React Router and Remix introduced automatic revalidation of data after mutations. I believe this is a paradigm shift and boosts productivity like nothing else available today.
In this article, I'll show you step-by-step why this matters and how to get out of what I call "state management hell" with the help of React Router or Remix.
Imagine you have a React SPA with a top bar. It shows the avatar of the signed-in user in the right corner or a "Sign in" button if there's no current user.
Your login page lives at "/sign-in" and includes the top bar and a form with email and password right below the top bar. After a successful login, the user is redirected to the home page at "/".
Now, imagine you are not using a library to handle routing. You have a simple router component that monitors the window's location and decides what to render based on that.
Because you know all pages will render the top bar, it lives in a separate component that is rendered higher in the hierarchy before your router component.
What happens after a successful login? The router component detects the change in the location and renders the homepage component. But there's something wrong.
Since the top bar is above the router in the render hierarchy, it will not be re-rendered. Thus, the user avatar will not appear, and the UI will be stale. You have to reload the page to see the avatar. I bet you're thinking of an app with this kind of bug right now 🙃
There are several possible solutions to this problem, and we'll talk about how React Router and Remix address this in a minute. But before that, let's look at the most common approach today: centralized app state.

■ Material:
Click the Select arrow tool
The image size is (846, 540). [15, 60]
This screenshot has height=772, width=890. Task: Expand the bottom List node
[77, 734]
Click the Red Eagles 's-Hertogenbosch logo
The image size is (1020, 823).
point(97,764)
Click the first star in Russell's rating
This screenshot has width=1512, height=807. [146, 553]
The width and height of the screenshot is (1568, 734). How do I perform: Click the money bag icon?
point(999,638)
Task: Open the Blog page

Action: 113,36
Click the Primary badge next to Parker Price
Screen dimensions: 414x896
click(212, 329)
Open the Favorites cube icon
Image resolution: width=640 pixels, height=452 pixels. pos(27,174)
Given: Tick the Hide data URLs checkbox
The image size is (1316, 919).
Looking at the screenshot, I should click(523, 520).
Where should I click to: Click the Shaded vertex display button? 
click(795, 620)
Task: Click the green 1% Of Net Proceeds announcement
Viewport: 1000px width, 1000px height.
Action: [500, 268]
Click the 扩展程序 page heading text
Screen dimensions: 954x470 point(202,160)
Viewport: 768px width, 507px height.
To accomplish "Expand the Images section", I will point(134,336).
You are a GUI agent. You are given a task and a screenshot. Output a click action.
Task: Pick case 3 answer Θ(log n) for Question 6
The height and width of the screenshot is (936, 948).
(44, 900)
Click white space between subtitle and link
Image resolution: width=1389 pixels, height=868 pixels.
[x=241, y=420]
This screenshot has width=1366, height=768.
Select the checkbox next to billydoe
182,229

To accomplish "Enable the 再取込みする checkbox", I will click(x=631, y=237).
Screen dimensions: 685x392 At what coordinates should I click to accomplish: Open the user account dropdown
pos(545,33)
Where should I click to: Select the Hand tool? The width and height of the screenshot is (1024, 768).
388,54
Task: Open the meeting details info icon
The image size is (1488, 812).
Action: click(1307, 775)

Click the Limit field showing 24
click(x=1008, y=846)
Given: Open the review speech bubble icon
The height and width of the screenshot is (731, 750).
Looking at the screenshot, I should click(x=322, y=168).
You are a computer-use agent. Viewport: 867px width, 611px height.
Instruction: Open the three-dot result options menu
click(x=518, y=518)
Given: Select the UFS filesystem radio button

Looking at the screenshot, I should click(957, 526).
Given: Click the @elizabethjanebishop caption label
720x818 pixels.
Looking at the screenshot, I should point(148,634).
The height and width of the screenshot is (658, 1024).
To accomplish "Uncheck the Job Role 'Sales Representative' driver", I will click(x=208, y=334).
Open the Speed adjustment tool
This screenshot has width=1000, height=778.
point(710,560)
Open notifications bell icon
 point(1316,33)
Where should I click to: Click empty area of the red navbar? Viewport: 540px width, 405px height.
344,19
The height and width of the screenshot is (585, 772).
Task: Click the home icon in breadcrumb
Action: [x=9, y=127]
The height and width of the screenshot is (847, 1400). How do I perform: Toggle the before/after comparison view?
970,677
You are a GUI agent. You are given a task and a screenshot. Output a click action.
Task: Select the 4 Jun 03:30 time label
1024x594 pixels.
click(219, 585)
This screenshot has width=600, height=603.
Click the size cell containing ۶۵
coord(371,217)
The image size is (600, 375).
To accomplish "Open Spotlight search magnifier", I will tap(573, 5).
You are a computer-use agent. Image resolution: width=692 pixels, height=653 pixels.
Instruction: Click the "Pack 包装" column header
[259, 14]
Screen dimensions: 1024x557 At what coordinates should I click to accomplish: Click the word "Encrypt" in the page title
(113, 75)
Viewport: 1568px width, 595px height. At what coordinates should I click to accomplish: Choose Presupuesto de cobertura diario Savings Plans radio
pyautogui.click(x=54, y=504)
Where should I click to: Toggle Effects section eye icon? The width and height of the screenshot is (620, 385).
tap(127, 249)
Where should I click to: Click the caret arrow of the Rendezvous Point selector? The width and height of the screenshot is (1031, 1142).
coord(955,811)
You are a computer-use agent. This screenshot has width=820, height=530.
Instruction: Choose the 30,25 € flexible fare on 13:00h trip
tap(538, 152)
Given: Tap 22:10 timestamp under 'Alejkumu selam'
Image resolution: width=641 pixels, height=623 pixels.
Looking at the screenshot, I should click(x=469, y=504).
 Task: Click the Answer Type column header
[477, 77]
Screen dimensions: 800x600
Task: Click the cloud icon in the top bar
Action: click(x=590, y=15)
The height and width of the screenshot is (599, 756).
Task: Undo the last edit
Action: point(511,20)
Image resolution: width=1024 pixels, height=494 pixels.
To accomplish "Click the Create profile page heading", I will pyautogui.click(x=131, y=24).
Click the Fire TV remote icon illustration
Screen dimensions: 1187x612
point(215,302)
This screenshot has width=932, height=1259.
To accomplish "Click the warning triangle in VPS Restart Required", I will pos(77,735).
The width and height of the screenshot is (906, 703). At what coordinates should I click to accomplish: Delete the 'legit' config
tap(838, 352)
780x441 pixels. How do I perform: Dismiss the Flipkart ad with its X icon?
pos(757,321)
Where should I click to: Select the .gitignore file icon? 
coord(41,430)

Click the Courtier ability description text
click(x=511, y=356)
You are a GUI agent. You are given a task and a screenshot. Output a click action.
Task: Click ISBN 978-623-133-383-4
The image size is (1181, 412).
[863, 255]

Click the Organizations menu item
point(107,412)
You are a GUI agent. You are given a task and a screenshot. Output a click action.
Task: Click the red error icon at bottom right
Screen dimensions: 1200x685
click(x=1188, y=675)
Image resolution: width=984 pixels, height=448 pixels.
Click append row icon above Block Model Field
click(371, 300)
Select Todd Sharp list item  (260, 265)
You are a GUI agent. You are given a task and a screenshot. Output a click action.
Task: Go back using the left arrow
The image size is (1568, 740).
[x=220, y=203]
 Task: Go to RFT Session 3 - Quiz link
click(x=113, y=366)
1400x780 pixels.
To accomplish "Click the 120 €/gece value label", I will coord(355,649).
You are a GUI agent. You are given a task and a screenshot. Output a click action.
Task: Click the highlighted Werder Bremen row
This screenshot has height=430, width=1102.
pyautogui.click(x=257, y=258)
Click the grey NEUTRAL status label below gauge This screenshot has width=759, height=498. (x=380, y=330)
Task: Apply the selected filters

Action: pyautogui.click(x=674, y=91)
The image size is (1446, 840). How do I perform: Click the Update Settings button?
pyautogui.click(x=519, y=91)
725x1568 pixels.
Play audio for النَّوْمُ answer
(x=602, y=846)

■ Requests:
A. Reproduce the React Router article from "Imagine you have" up to and including "no current user.", swapping "avatar" for "profile picture".
B. Carry the article on React Router and Remix revalidation forward from its last sentence.

■ Answers provided:
A.
Imagine you have a React SPA with a top bar. It shows the profile picture of the signed-in user in the right corner or a "Sign in" button if there's no current user.

B.
You add the current user state to a React Context or state management library, read from it on the top bar, and write to it after a user signs in. Done. No big deal, right?
Wrong. It's a huge deal. You now have to make sure all devs in your team keep the structure of the state in mind and remember to update it when necessary.
More importantly, you must spend a lot of time designing the state. In the example above, we only need to know the current user. But a real app has hundreds or thousands of pieces of data as part of the state.
You have to constantly make the trade-off between separation of concerns and centralization in state design. If you put everything in one place, the devs need to keep a big structure in mind at all times.
If you have separate states (auth, clients, orders, etc), the team should remember which states to update after each mutation. Damned if you do, damned if you don't.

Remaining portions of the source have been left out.